Task requirements:
Return every line from the one with "Click the muted" through the one with "You are a computer-use agent. Screen", inclusive, exactly as it appears below.

Data Block Start

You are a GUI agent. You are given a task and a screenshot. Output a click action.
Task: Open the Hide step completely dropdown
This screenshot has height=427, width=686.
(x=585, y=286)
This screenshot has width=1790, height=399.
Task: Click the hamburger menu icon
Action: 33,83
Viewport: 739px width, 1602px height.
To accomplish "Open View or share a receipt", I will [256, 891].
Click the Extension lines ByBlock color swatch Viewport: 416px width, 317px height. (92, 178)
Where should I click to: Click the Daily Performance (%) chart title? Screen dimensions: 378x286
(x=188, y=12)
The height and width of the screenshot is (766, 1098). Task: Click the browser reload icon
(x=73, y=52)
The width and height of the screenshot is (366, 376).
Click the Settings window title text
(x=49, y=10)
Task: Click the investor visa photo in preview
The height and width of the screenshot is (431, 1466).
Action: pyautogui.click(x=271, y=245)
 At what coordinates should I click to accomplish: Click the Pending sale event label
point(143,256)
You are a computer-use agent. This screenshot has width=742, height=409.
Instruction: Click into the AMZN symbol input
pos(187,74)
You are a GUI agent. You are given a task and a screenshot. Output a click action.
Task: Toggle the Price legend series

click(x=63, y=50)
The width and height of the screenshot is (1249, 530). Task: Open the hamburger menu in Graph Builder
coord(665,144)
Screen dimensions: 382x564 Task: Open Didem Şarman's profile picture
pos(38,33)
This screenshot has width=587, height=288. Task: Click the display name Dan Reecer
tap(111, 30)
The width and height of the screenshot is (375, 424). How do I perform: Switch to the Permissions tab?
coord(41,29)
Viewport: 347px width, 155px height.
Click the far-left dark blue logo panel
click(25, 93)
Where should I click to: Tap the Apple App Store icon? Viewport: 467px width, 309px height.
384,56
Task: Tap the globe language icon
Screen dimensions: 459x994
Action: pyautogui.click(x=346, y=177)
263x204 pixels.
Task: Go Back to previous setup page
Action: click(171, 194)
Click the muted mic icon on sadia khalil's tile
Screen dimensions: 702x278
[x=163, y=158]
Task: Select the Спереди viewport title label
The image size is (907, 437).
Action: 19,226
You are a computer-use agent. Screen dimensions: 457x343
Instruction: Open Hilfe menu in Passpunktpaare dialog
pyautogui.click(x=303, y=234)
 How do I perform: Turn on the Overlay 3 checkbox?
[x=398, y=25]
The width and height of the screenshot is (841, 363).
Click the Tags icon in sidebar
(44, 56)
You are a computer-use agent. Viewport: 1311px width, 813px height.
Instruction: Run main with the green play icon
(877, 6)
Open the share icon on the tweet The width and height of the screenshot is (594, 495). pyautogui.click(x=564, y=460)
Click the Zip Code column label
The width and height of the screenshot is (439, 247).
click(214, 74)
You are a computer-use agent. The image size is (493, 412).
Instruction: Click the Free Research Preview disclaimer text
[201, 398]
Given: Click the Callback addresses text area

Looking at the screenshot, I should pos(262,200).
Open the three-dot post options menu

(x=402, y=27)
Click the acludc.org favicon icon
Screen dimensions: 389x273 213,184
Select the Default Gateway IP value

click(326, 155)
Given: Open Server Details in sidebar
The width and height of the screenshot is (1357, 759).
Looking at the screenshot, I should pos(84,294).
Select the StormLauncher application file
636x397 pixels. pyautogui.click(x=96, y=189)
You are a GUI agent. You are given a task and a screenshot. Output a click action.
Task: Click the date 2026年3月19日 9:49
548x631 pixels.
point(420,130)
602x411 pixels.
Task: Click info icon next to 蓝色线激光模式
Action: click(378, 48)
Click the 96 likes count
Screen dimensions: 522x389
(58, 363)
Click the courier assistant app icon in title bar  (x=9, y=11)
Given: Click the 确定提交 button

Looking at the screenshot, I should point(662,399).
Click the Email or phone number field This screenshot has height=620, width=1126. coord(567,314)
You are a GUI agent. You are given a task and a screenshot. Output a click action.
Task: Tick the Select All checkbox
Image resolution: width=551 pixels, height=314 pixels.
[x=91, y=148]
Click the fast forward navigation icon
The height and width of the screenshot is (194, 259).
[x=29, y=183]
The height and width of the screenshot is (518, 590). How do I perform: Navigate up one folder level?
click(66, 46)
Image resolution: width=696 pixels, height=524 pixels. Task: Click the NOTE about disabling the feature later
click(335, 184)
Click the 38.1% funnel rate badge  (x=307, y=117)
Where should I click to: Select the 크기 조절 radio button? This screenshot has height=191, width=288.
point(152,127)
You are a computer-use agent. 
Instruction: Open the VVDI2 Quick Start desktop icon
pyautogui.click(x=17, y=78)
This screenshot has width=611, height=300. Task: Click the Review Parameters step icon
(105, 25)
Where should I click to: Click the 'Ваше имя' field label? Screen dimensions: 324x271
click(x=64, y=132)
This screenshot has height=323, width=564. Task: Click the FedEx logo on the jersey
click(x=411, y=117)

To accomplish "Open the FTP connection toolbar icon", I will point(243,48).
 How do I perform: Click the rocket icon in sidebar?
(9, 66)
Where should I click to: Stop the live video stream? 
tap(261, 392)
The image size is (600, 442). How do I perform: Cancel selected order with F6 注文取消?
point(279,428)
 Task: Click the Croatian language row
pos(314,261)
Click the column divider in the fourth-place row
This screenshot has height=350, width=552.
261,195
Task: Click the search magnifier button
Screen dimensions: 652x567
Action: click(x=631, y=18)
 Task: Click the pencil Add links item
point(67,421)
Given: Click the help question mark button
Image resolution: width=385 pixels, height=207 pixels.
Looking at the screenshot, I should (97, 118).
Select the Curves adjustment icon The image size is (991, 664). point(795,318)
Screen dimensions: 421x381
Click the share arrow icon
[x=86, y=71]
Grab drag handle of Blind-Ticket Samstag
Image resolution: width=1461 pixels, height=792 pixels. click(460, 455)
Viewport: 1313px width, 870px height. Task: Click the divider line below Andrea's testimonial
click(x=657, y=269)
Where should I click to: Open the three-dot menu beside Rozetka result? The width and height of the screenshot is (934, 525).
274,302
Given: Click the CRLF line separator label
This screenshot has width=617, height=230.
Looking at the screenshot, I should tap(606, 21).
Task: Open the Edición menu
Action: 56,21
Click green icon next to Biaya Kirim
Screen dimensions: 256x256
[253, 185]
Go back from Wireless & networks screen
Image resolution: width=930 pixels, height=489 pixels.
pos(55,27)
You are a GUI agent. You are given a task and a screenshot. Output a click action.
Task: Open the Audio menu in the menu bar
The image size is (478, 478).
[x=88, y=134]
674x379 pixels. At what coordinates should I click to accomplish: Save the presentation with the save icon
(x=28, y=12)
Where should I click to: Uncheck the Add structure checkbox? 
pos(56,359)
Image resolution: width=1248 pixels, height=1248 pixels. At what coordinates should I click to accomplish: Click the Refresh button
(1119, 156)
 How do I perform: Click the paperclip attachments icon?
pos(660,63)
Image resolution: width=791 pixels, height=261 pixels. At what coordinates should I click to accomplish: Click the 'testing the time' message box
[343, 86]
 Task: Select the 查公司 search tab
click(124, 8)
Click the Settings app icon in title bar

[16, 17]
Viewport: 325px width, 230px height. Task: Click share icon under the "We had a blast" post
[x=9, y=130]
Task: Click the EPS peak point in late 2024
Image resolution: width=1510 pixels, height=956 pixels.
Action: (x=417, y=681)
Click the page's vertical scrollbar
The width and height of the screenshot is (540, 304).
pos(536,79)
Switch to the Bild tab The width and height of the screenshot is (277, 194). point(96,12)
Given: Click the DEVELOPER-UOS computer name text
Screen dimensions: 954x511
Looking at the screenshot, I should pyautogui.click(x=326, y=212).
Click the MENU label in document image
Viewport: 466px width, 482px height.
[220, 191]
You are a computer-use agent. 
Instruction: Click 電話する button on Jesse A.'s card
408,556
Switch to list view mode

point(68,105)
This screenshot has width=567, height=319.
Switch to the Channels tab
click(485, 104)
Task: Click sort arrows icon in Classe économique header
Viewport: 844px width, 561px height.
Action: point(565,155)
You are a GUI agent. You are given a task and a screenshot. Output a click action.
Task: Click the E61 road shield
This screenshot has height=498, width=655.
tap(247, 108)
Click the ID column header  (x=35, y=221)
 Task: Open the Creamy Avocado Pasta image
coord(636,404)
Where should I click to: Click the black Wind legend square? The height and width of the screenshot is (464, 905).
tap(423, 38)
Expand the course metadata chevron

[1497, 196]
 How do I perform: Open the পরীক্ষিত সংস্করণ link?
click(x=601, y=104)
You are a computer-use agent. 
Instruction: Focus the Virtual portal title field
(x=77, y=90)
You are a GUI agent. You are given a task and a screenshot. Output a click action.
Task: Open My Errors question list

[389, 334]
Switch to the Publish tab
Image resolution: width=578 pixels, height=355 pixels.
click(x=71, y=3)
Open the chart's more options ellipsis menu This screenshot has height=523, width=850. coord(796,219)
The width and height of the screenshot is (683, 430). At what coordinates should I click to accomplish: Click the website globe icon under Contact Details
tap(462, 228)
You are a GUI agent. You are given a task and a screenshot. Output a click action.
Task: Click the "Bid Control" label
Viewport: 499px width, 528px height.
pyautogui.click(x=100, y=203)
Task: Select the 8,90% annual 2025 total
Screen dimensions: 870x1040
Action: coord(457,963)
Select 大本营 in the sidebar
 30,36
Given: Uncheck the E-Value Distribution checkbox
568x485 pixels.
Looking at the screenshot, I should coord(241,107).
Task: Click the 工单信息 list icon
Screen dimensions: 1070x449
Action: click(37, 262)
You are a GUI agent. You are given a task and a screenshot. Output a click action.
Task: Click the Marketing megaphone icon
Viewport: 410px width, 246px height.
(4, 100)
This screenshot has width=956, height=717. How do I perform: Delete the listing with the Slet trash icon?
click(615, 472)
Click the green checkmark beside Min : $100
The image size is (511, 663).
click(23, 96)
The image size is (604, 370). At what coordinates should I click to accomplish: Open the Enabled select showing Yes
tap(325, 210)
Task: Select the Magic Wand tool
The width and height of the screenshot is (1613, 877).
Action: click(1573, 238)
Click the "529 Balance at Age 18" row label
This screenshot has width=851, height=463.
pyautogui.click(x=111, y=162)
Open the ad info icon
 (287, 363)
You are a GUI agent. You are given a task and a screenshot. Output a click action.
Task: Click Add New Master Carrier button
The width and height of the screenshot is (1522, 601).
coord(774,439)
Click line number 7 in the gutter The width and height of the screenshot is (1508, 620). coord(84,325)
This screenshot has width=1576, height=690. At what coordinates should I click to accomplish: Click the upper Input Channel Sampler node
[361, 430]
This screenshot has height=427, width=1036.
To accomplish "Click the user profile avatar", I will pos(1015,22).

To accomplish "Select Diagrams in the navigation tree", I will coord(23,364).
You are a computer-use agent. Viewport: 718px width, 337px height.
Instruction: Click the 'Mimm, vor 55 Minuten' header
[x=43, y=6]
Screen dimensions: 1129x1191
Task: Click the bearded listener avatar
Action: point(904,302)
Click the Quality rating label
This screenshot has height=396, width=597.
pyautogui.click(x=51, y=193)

Data Block End

Reply to the task:
Click the muted mic icon on sadia khalil's tile
Screen dimensions: 702x278
[x=163, y=158]
Task: Select the Спереди viewport title label
The image size is (907, 437).
Action: 19,226
You are a computer-use agent. Screen dimensions: 457x343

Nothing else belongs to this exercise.